A new film called Expelled: No Intelligence Allowed is being previewed in the States. This is a propaganda film promoting Intelligent Design theory (a.k.a. Creationism) and claiming that a number of teachers and academics have been fired from US colleges for teaching Intelligent Design.
The film says that the scientific establishment is holding dogmatically to its evolutionary theory because it's too frightened, or something, to consider the possibility that it might be wrong. And anyone daring to question the established order is summarily removed from the equation.
But some reviewers have said that the people claiming discrimination in the film have not actually been sacked at all, merely moved to different departments, or refused tenure. I suspect they are simply a bunch of incompetent whingers.
But this is the tack ID activists are taking now: passing themselves off as the next Galileo or Copernicus. They're claiming they are the ones with the radical new ideas being unfairly dismissed simply because they're unpopular.
It's all bollocks of course. Anyone trying to pass a theological argument like Intelligent Design off as science deserves all the ridicule they get. Note to any aspiring Einsteins: radical new theories require either observable empirical evidence to support them or at the very least, a soundly reasoned and testable argument. Preferably both. Intelligent Design has neither.
But back to the film. Even before its release, Expelled has been whipping up a lot of controversy.
A number of the scientists appearing in the film, including science blogger PZ Myers, bestselling atheist Richard Dawkins, and editor of Skeptic magazine Michael Shermer have all claimed that they were misled about the film's content when they agreed to take part.
Apparently it was sold to them as a documentary called Crossroads, which would be looking at the intersection of science and religion and presenting a balanced view of both sides of the Evolution/ID debate.

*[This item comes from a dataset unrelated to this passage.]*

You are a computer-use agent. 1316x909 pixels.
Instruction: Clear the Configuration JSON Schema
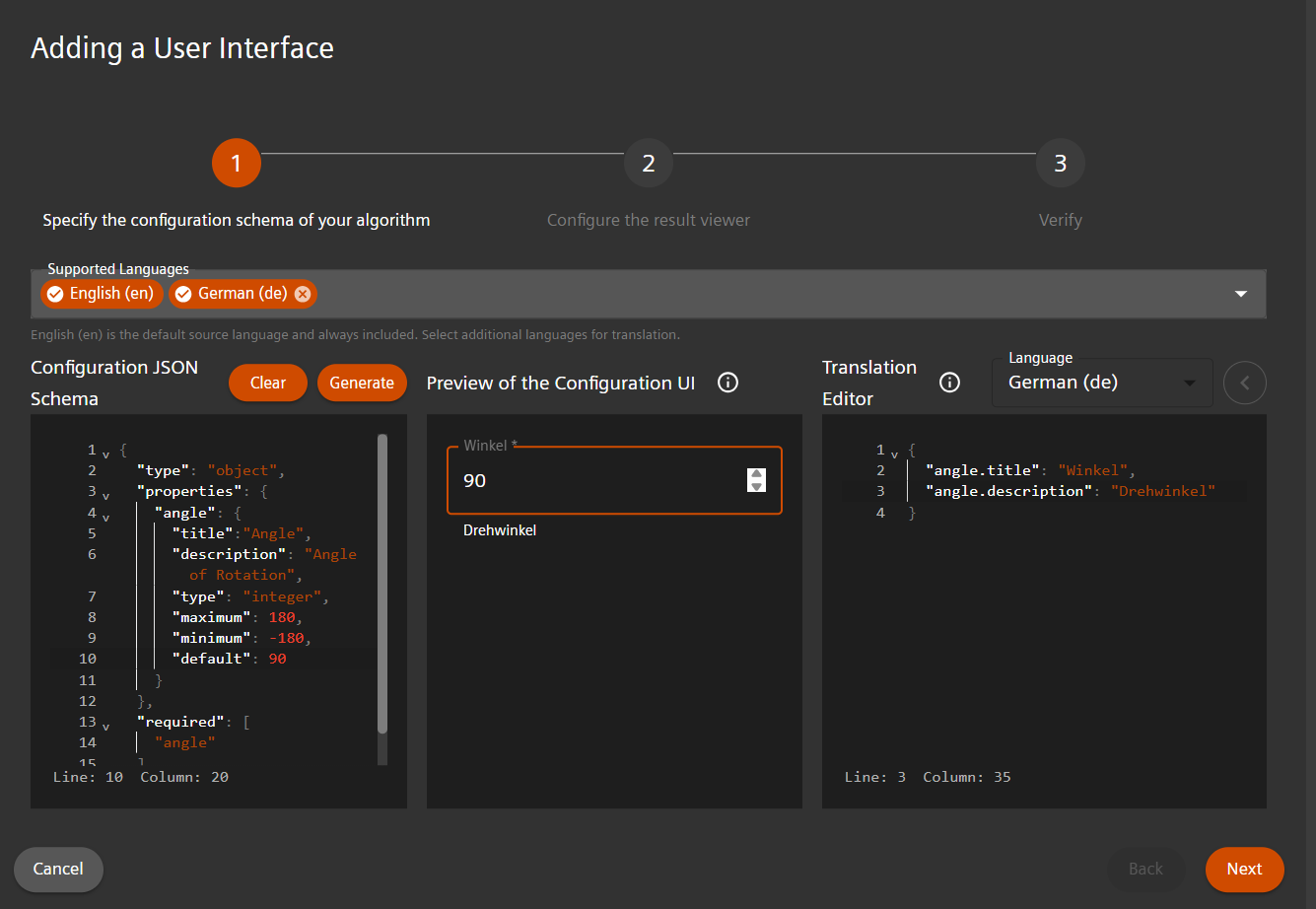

Last week Myers and Dawkins went along to a premiere of Expelled in Minnesota, and while waiting in line, Myers was asked by security to leave the theatre. Amusingly, they let Dawkins in, apparently not recognising him. Dawkins and Myers discuss the whole thing here.
The film is being promoted by Motive Marketing, the company that was incredibly successful with campaigns for The Passion of the Christ and The Chronicles of Narnia, specifically targeted at Christian groups. Expelled is being promoted in the same sort of way, with private screenings for church groups and cash prizes offered to churches and schools for the largest group bookings.
Because of this, it's almost certain to get some traction in the States and get the commentators talking. And no, I don't think it's a coincidence that this is all happening in a US election year.
Expelled is due for release on April 18. I'm looking forward to seeing it.